IIBBA   05544
INSTITUTO DE INVESTIGACIONES BIOQUIMICAS DE BUENOS AIRES
Unidad Ejecutora - UE
congresos y reuniones científicas
Título:
Amyloid precursor protein delays functional integration of adult-born hippocampal neurons
Autor/es:
DAMIANA GIACOMINI; NICOLÁS MORGENSTERN; GABRIELA LOMBARDI; ALEJANDRO SCHINDER
Lugar:
Lisboa
Reunión:
Simposio; Champalimaud Neuroscience Symposium 2012; 2012
Institución organizadora:
Champalimaud Foundation
Resumen:
Alzheimer´s disease (AD) is a neurodegenerative disorder that is identified by the extracellular accumulation of abnormally folded B-amyloid peptide (AB) in the cerebral cortex and hippocampus. The amyloid precursor protein (APP), the precursor molecule of AB, has been largely implicated in impairment of synaptic transmission and plasticity in animal models of AD. Taking advantage of adult neurogenesis, we have expressed different forms of APP to investigate their effects on functional and structural plasticity in newly generated hippocampal neurons in an otherwise healthy background. Human APP (hAPP) variants were expressed together with a fluorescent reporter in neural progenitor cells of the dentate gyrus of mice by retroviral delivery. Morphological and functional connectivity of the neuronal progeny were analyzed after several days post infection (dpi).

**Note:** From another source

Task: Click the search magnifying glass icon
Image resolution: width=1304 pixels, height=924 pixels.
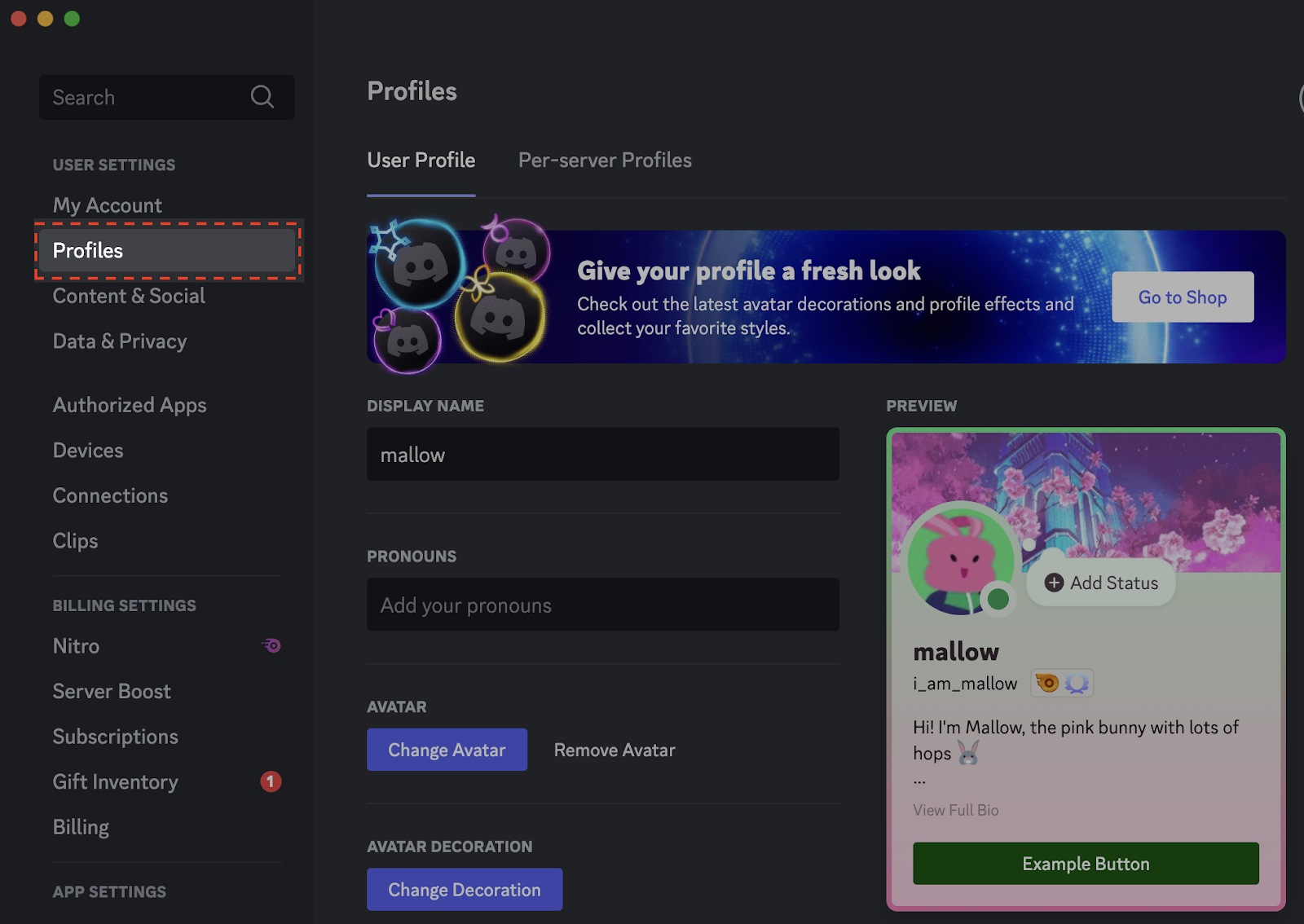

Neurons expressing B-CTF, a cleavage product of APP, exhibited a substantial reduction of glutamatergic afferent connectivity at 21 dpi that it was normalized by 35 days. This transient functional alteration was paralleled by a decrease in dendritic length (with no changes in spine density) expressed at 21 but not 35 dpi. Thus, B-CTF delays dendritic growth without altering synapse formation. Finally, similar defects in neuronal development were observed by retroviral expression of alpha-CTF, a non-amyloidogenic fragment of hAPP. These results indicate that APP elicits a protracted dendritic development that is independent of AB production.